A recent article on Pharyngula blog,
You ain’t no fortunate one,
discussed US wars, specifically the qeustion: depending on when you were born,
for how much of your life has the US been at war?
It was an interesting bunch of plots, constantly increasing until
for people born after 2001, the percentage hit 100%.
Really? That didn't seem right.
Wasn't the US in a lot of wars in the past?
When I was growing up, it seemed like we were always getting into wars,
poking our nose into other countries' business.
Can it really be true that we're so much more warlike now than we used to be?
It made me want to see a plot of when the wars were, beyond Pharyngula's
percentage-of-life pie charts. So I went looking for data.

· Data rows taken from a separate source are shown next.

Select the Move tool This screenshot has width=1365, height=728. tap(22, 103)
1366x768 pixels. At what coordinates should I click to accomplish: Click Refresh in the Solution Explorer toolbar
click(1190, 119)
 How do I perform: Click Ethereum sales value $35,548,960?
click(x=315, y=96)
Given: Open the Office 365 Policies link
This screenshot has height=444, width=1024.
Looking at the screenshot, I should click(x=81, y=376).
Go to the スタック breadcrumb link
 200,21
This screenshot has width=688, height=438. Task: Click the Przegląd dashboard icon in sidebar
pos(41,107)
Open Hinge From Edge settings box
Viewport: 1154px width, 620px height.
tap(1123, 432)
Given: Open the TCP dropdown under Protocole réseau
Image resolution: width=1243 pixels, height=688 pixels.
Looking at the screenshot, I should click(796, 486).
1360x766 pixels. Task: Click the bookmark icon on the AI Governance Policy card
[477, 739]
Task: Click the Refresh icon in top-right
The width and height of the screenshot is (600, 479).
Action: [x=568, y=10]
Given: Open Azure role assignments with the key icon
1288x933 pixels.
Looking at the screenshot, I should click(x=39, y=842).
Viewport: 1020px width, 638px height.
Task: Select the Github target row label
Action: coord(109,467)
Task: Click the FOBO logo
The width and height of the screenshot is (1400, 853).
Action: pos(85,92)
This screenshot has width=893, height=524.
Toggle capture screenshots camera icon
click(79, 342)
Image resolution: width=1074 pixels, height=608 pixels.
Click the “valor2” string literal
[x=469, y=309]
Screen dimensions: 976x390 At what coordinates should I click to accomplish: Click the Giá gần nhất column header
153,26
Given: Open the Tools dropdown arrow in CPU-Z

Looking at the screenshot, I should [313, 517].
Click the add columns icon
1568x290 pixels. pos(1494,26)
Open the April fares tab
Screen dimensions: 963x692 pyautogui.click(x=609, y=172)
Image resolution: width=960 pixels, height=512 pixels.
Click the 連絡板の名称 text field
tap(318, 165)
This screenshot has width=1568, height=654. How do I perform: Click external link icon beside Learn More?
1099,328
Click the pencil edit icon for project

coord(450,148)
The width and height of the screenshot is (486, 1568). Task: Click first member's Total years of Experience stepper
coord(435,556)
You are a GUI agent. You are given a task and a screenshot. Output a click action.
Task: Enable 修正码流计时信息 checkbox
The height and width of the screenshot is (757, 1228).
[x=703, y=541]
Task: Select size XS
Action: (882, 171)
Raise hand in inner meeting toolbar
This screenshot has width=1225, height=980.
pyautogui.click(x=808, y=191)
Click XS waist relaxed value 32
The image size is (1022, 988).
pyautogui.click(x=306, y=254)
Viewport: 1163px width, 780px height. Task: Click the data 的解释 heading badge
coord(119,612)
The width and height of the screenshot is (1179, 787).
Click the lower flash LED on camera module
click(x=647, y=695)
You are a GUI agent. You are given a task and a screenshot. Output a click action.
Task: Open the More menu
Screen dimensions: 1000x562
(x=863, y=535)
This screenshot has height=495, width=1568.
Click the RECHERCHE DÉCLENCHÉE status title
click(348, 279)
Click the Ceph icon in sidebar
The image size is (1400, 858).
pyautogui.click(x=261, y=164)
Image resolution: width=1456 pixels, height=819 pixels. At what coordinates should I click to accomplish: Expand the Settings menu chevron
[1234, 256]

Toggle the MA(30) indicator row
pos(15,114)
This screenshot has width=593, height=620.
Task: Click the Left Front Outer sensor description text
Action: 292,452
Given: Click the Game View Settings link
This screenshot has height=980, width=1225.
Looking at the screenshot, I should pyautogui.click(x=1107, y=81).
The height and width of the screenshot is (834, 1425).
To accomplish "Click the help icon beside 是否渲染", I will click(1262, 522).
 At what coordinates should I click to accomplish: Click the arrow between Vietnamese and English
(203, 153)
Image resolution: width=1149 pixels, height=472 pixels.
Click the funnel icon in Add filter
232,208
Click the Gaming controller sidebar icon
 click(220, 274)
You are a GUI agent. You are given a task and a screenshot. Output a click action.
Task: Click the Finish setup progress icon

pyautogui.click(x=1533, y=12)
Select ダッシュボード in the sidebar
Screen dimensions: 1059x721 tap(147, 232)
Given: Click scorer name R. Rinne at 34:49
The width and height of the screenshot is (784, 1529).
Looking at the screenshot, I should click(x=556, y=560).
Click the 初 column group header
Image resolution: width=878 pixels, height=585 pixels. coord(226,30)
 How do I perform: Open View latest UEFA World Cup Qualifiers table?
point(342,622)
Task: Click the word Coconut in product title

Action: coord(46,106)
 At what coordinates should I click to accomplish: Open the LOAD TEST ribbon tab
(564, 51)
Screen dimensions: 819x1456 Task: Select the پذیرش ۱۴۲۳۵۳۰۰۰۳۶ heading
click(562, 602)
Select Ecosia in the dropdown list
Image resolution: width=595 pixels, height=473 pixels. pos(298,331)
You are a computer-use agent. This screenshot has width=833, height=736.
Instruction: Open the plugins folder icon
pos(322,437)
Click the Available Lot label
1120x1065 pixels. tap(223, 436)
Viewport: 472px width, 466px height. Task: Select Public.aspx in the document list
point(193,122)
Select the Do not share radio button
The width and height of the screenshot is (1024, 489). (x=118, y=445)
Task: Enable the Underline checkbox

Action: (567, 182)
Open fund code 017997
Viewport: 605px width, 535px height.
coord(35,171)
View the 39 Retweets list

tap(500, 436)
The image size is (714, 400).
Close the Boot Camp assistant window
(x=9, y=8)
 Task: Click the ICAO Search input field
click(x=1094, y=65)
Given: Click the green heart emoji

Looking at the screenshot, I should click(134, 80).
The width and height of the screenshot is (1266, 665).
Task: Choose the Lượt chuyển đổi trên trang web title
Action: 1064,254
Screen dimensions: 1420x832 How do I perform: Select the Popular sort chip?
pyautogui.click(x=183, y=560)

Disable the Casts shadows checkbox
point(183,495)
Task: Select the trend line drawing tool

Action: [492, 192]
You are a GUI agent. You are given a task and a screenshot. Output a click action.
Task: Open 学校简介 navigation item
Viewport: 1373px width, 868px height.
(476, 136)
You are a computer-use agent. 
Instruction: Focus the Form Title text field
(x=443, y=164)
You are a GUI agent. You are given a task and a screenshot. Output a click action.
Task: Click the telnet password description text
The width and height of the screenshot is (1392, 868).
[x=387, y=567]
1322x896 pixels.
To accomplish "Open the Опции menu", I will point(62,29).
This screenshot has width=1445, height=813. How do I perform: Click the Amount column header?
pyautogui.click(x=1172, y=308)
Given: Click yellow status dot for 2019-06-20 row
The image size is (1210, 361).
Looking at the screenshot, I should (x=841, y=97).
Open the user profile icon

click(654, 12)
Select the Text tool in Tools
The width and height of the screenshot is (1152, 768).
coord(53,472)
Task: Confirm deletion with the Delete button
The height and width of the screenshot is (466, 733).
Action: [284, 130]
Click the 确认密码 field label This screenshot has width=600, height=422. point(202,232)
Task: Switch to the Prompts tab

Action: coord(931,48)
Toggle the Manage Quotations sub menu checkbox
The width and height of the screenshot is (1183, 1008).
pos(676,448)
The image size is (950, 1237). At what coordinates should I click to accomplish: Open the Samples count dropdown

The best source of war dates I could find was
American Involvement in Wars from Colonial Times to the Present.
I pasted that data into a table and reformatted it to turn it into Python
data, and used matplotlib to plot it as a Gantt chart.
Sure enough. If that Thoughtco page with the war dates is even close to
accurate -- it could be biased toward listing recent conflicts,
but I didn't find a more authoritative source for war dates --
the prevalence of war took a major jump in 2001.
We used to have big gaps between wars, and except for Vietnam,
the wars we were involved with were short, mostly less than a year each.
But starting in 2001, we've been involved in a never-ending series of
overlapping wars unprecedented in US history.
The Thoughtco page had wars going back to 1675, so I also made a plot
showing all of them (click for the full-sized version).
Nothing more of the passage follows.